--- PROBLEMS AND TASKS ---
1 – In the commit diff, what new name does the size parameter of TVMBackendAllocWorkspace get?
2 – In the commit diff, rewrite the updated parameter descriptions for TVMBackendAllocWorkspace, beginning "\param nbytes The size of the space requested," as a brief list.
3 – According to the commit diff, why do most backends not need the type_hint parameter in DeviceAPI's workspace allocation?

--- EXTRACT ---
-=-=-=-=-

Add type code and bits to AllocWorkspace. (#831)

944de73b · Zhixun Tan · Tianqi Chen · eb8077ff · 944de73b · 944de73b
Commit 944de73b authored Jan 28, 2018 by Zhixun Tan Committed by Tianqi Chen Jan 27, 2018
18 changed files
--- a/include/tvm/runtime/c_backend_api.h
+++ b/include/tvm/runtime/c_backend_api.h
@@ -44,14 +44,20 @@ TVM_DLL int TVMBackendRegisterSystemLibSymbol(const char* name, void* ptr);
 *
 * \note The result allocate spaced is ensured to be aligned to kTempAllocaAlignment.
 *
- * \param size The size of the space requested.
+ * \param nbytes The size of the space requested.
 * \param device_type The device type which the space will be allocated.
 * \param device_id The device id which the space will be allocated.
+ * \param dtype_code_hint The type code of the array elements. Only used in
+ * certain backends such as OpenGL.
+ * \param dtype_bits_hint The type bits of the array elements. Only used in
+ * certain backends such as OpenGL.
 * \return nullptr when error is thrown, a valid ptr if success
 */
 TVM_DLL void* TVMBackendAllocWorkspace(int device_type,
                                       int device_id,
-                                       uint64_t size);
+                                       uint64_t nbytes,
+                                       int dtype_code_hint,
+                                       int dtype_bits_hint);

 /*!
 * \brief Backend function to free temporal workspace.

--- a/include/tvm/runtime/device_api.h
+++ b/include/tvm/runtime/device_api.h
@@ -114,9 +114,13 @@ class DeviceAPI {
   *  - Workspace should not overlap between different threads(i.e. be threadlocal)
   *
   * \param ctx The context of allocation.
-   * \param size The size to be allocated.
+   * \param nbytes The size to be allocated.
+   * \param type_hint The type of elements. Only needed by certain backends such
+   * as OpenGL, as nbytes is sufficient for most backends.

-=-=-=-=-

--- ENTRIES SUPPLIED ---
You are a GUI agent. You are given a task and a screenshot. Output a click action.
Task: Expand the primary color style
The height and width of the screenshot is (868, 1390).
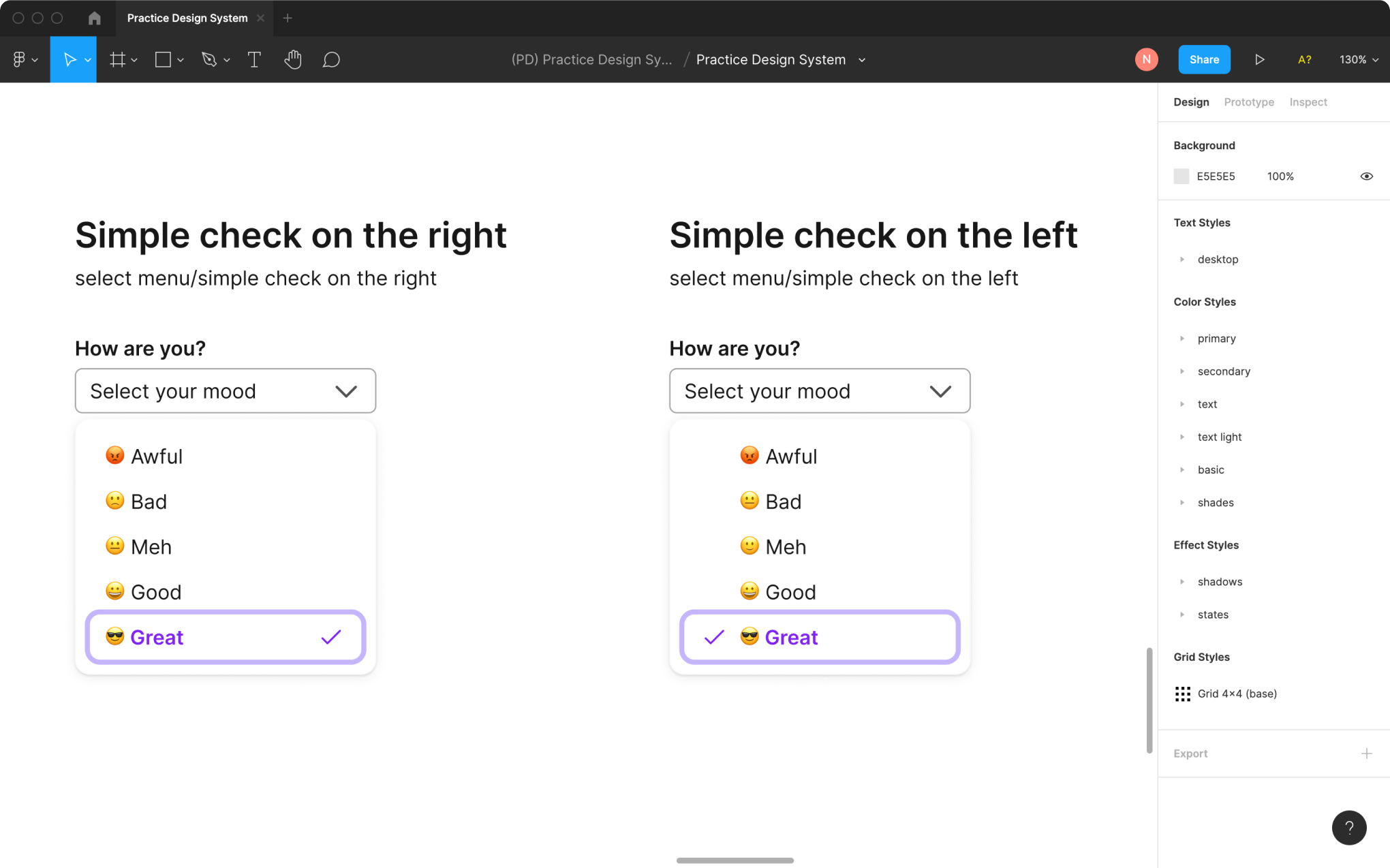(x=1183, y=338)
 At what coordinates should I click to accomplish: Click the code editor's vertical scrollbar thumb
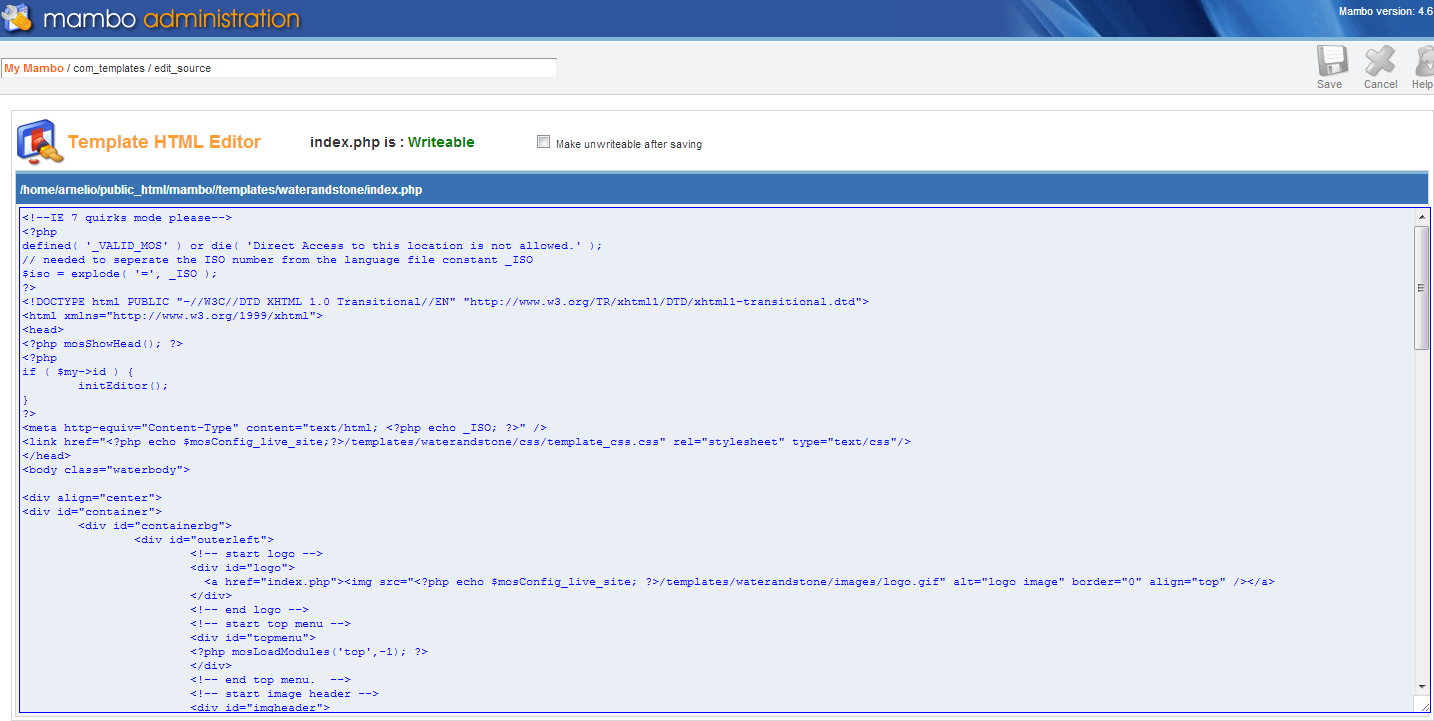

-=-=-=-=-

--- IN RESPONSE ---
1 – nbytes

2 –
- nbytes: size of the requested space
- device_type: device type on which the space is allocated
- device_id: device id on which the space is allocated
- dtype_code_hint: type code of the array elements, used only by certain backends such as OpenGL
- dtype_bits_hint: type bits of the array elements, used only by certain backends such as OpenGL

3 – For most backends, nbytes alone is sufficient. Only certain backends, such as OpenGL, need the type of the elements.